Imagine having to share a room with this creepster. WTF were you thinking, Walshes?
And then, as I have mentioned in a previous post, she bakes him a cake and leaves it on his doorstep. Aaaaaagh! Clearly the sign of an unbalanced individual. Brandon finally loses it and, as Steve so eloquently puts it, ‘basically tells her to drop dead’ in front of the entire gang, which would obviously be very humiliating but really, she kind of had it coming.
The face of a man who has reached his limit.

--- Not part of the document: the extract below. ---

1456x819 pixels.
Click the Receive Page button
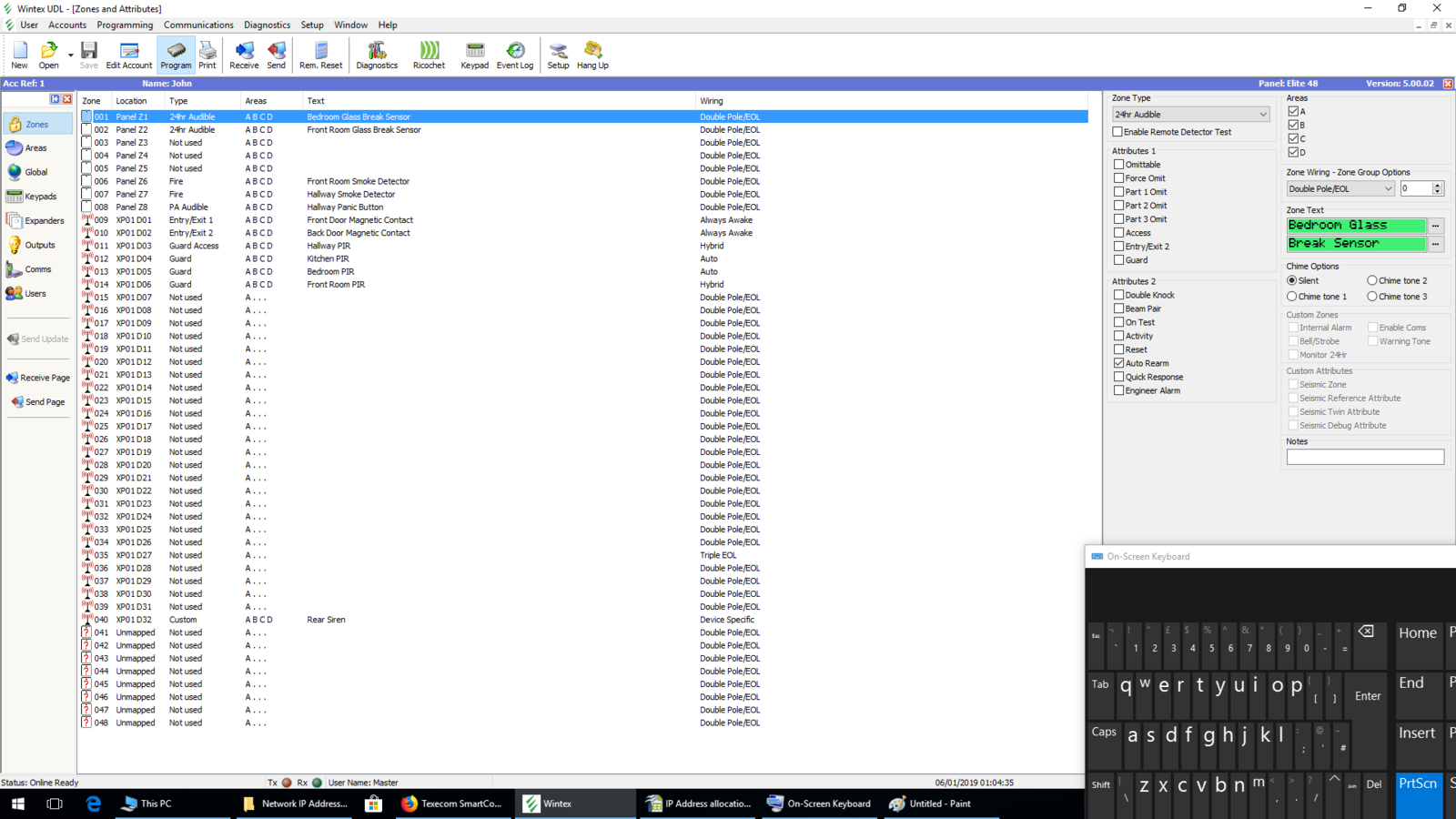coord(38,378)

Look, it’s not that I don’t feel bad for Em. I do. Clearly she has issues. But as I have always said, having issues is not an excuse to lie, cheat, steal, or generally treat other people like crap. Especially when the person you’re treating like crap is everyone’s favorite Minnesota Twin, Brandon Walsh.
Fortunately all’s well that end’s well. Emily admits that she has a problem and needs help, which allows everyone to get back to business as usual. Brandon resumes his life of car payments, singledom, and charming the ladies. Brenda and Dylan continue with their teenage horn dog ways. Kelly resumes her snobbery, Donna her ditziness, Steve his bro-dude-ness, Andrea her extreme know-it-all annoyingness. And David goes back to proving that he might possibly have the worst fashion sense out of anyone alive during the ‘90s.
Even David himself is dismayed by this choice of blazer.